Exercise brief.
All lines from the one with "Instruction: Select the" through the last are to be given again exactly as they stand in the data below, and only those.
▼
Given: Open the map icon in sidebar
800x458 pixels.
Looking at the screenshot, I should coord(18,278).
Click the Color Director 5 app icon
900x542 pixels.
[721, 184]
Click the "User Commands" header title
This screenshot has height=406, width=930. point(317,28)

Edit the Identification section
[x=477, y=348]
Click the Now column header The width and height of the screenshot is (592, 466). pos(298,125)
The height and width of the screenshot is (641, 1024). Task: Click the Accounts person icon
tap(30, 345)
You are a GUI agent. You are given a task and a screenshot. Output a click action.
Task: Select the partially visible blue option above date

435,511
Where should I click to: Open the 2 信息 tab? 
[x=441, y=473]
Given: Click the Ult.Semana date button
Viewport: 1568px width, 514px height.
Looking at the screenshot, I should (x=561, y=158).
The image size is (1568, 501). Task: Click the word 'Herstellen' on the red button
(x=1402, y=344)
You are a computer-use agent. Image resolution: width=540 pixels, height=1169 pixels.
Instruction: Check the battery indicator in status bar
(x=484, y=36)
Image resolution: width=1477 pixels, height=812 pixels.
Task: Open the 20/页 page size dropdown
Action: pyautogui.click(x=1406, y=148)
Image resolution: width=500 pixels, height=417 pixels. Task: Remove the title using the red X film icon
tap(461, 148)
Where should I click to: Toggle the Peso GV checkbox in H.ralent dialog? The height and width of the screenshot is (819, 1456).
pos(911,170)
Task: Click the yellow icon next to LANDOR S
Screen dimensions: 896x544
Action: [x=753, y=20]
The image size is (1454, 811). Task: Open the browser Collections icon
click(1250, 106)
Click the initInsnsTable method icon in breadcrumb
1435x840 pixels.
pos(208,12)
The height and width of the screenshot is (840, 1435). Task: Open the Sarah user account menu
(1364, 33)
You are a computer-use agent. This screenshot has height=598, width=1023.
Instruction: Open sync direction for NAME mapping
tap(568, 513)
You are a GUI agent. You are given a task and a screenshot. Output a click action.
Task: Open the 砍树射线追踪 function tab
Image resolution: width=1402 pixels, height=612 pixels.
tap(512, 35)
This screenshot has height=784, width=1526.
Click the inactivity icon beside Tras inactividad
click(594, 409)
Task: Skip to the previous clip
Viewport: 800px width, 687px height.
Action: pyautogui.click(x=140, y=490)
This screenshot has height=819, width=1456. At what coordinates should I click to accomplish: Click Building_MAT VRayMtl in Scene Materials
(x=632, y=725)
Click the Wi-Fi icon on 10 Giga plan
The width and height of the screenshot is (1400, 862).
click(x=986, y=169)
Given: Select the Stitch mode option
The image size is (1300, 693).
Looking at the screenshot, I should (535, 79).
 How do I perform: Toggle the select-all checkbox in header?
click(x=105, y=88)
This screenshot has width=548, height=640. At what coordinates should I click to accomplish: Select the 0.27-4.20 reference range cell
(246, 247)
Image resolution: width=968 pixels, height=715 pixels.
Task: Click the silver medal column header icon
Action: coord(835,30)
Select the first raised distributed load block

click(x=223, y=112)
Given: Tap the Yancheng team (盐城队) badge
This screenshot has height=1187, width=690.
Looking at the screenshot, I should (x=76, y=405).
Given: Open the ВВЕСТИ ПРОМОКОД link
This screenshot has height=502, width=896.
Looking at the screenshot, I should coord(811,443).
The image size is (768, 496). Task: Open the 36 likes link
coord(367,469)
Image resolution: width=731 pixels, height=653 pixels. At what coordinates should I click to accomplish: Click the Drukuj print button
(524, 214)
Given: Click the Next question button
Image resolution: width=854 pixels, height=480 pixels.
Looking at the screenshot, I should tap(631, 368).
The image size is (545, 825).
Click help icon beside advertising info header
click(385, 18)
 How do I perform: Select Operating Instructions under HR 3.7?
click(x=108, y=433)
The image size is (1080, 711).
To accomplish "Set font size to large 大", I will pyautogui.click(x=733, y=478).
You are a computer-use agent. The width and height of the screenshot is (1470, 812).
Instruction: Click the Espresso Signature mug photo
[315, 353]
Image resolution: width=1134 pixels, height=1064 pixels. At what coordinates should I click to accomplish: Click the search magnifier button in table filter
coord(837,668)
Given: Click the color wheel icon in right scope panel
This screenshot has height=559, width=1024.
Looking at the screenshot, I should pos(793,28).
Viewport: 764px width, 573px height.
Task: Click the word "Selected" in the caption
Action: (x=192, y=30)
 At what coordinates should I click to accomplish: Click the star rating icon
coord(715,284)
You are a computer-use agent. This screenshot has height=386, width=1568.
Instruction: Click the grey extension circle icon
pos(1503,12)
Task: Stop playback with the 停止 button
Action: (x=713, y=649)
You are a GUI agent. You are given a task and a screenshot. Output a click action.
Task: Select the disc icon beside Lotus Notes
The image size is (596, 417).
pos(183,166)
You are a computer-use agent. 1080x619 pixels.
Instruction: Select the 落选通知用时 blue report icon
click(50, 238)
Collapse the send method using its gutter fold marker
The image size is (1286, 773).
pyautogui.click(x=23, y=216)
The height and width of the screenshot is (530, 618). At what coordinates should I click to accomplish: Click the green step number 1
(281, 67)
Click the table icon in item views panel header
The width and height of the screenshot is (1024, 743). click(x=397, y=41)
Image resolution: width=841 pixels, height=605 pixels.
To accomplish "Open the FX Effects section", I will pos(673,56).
▲
Solved problem.
Instruction: Select the 落选通知用时 blue report icon
click(50, 238)
Collapse the send method using its gutter fold marker
The image size is (1286, 773).
pyautogui.click(x=23, y=216)
The height and width of the screenshot is (530, 618). At what coordinates should I click to accomplish: Click the green step number 1
(281, 67)
Click the table icon in item views panel header
The width and height of the screenshot is (1024, 743). click(x=397, y=41)
Image resolution: width=841 pixels, height=605 pixels.
To accomplish "Open the FX Effects section", I will pos(673,56).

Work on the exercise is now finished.